Oh man, I read so many books during my time away from the site this summer — but barely made a dent in the towering pile of books I desired to read.1 Even so, I am excited to dig into the various end-of-year book lists to see what everyone else has been reading — and what I might add to my own pile for 2023.

As I’ve done for several years now, I went through many of these best-of lists and compiled a list of reads that appeared often or just looked interesting. And since I’m not doing a gift guide this year (sorry!), I will just note that great books make great holiday gifts. So here they are: (some of) the best books of the year.

Tomorrow, and Tomorrow, and Tomorrow

Tomorrow, and Tomorrow, and Tomorrow (ebook) by Gabrielle Zevin.

Spanning thirty years, from Cambridge, Massachusetts, to Venice Beach, California, and lands in between and far beyond, Gabrielle Zevin’s Tomorrow, and Tomorrow, and Tomorrow is a dazzling and intricately imagined novel that examines the multifarious nature of identity, disability, failure, the redemptive possibilities in play, and above all, our need to connect: to be loved and to love. Yes, it is a love story, but it is not one you have read before.

Sea of Tranquility

Sea of Tranquility (ebook) by Emily St. John Mandel.

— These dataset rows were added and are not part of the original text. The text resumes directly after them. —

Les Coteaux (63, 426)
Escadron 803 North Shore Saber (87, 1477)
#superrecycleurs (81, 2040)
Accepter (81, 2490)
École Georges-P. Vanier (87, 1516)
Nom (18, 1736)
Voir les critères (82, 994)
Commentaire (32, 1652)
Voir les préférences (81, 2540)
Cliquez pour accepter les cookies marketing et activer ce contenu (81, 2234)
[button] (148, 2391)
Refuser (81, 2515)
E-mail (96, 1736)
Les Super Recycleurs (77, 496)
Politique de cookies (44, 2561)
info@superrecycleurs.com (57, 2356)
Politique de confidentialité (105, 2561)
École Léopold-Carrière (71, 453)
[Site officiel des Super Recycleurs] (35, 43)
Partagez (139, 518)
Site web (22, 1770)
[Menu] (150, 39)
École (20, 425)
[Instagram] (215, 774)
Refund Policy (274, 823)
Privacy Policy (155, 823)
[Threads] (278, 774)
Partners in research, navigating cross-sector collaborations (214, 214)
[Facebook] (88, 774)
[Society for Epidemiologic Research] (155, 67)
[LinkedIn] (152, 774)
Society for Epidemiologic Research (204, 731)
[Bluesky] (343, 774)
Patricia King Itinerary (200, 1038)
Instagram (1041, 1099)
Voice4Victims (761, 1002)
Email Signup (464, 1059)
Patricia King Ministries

The award-winning, best-selling author of Station Eleven and The Glass Hotel returns with a novel of art, time travel, love, and plague that takes the reader from Vancouver Island in 1912 to a dark colony on the moon five hundred years later, unfurling a story of humanity across centuries and space.

The Wok

The Wok: Recipes and Techniques (ebook) by J. Kenji López-Alt.

J. Kenji López-Alt’s debut cookbook, The Food Lab, revolutionized home cooking, selling more than half a million copies with its science-based approach to everyday foods. And for fast, fresh cooking for his family, there’s one pan López-Alt reaches for more than any other: the wok.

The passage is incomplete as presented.